Screen-element location data
::::::::

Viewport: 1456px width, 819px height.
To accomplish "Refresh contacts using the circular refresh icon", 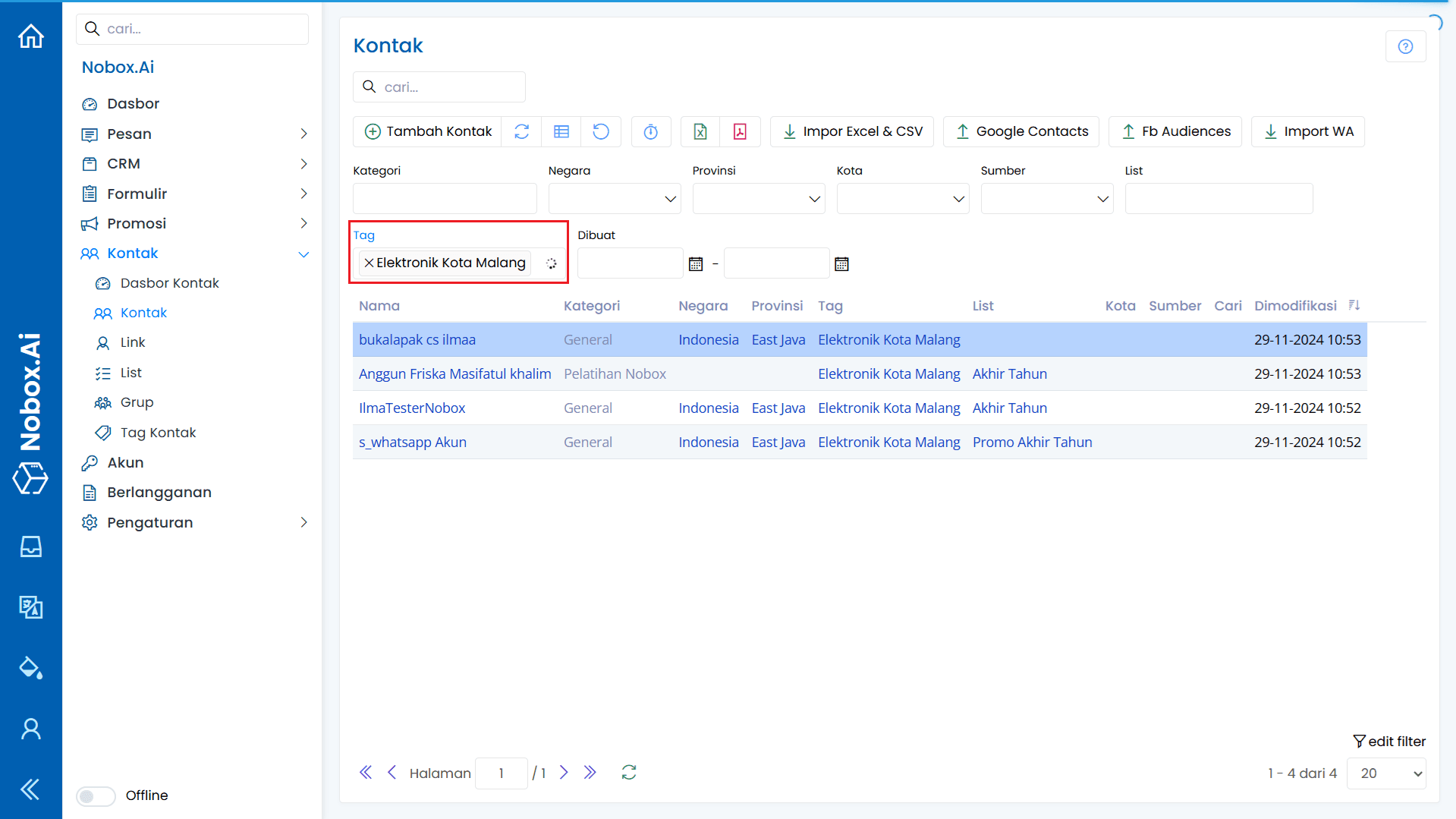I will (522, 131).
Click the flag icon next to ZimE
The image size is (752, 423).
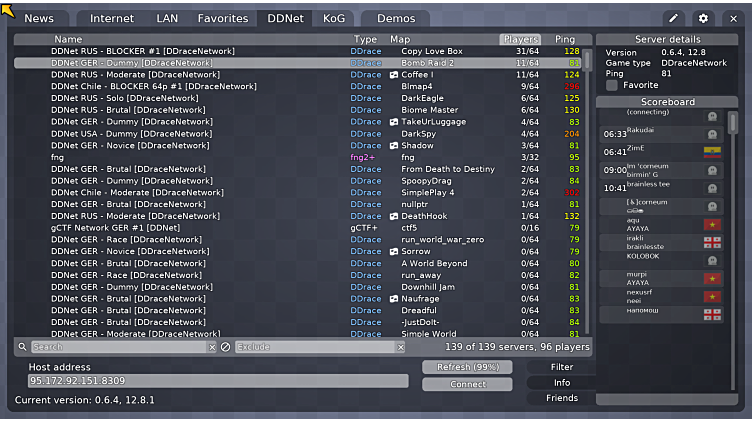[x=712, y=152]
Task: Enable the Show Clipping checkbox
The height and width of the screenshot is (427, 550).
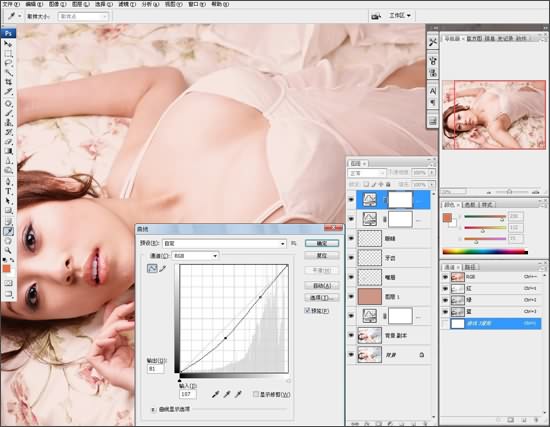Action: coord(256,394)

::::::::

> **GIVEN INSTRUCTION**:
Scale the data from the line containing "Click the flag icon next to ZimE" through the end of the data, inclusive, and write all of those lines out again with every coordinate in the answers multiplied by 2.3 and rounded to a whole number, rounding halves up. Leave every other line unchanged, and leave the pictures out.

> **COMPLETED EXERCISE**:
Click the flag icon next to ZimE
The image size is (752, 423).
[x=1638, y=350]
Task: Enable the Show Clipping checkbox
The height and width of the screenshot is (427, 550).
Action: coord(589,906)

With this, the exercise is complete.